The thing the law never touched

And here is the part worth saying the loudest, because it is the part the law cannot reach. Even a flawless pass on passwords, reporting and patching would tell you nothing about the worry that actually sells, or should unsell, a cloud dash cam: where your footage goes, who can see it, and whether your movements are being mapped. That is privacy, and in Australia, it lives under a different statute and a different regulator entirely. BlackVue’s manual notes that GPS location recording, which sends your route to the cloud, is enabled by default. A cyber-security badge does not, and was never designed to, address that.
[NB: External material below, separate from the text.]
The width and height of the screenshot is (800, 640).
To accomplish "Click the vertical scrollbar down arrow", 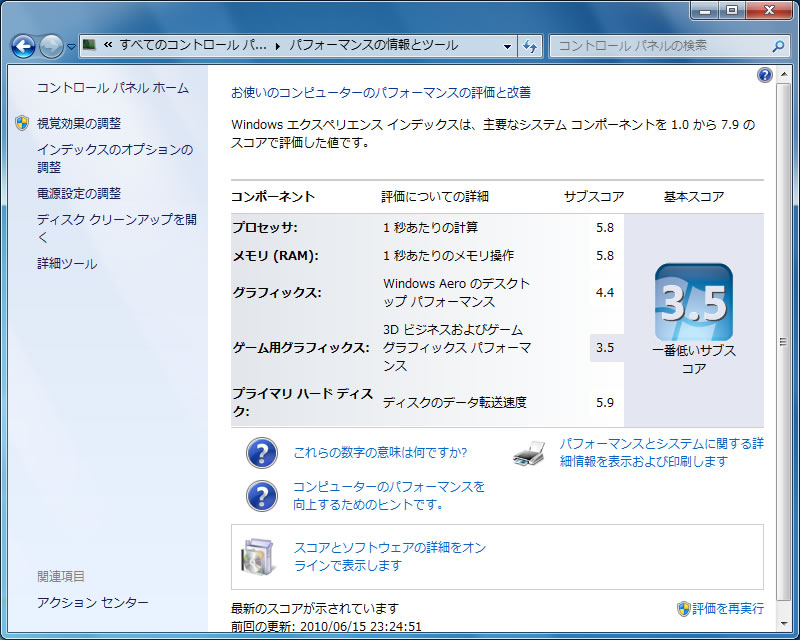I will coord(783,624).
A consumer who reads “we comply with the Cyber Security Act” and hears “my data is safe” has been led, gently, to the wrong conclusion. The law is about the lock on the door. It says nothing about who you have handed the keys to, or where they keep them.

That, in the end, is what the page reveals, and why it is worth more than a shrug. Compliance has become a thing you can assert before you have achieved it, in language that sounds like a verdict and functions as a slogan. The remedy is dull and entirely within reach: say which models, made from which date, actually meet the standard; publish the real reporting policy and the real support window; and tell people, separately and plainly, what happens to their footage. Specific, dated, substantiated. Until then, the reassuring sentence is doing what default settings always do. It is making a choice on your behalf, quietly, and hoping you never change it.

The questions BlackVue Australia has not yet answered:

For the excepted models, does each unit ship with the same factory default, and is changing it required before use or merely optional?

How can the ELITE+GOLD be both exempt from the password assurance and listed as compliant? Where is the published vulnerability-disclosure policy with defined timelines?

What is the per-model security update support period, independent of the warranty?

And are the excepted models still being supplied after 4 March 2026, and under what statement of compliance?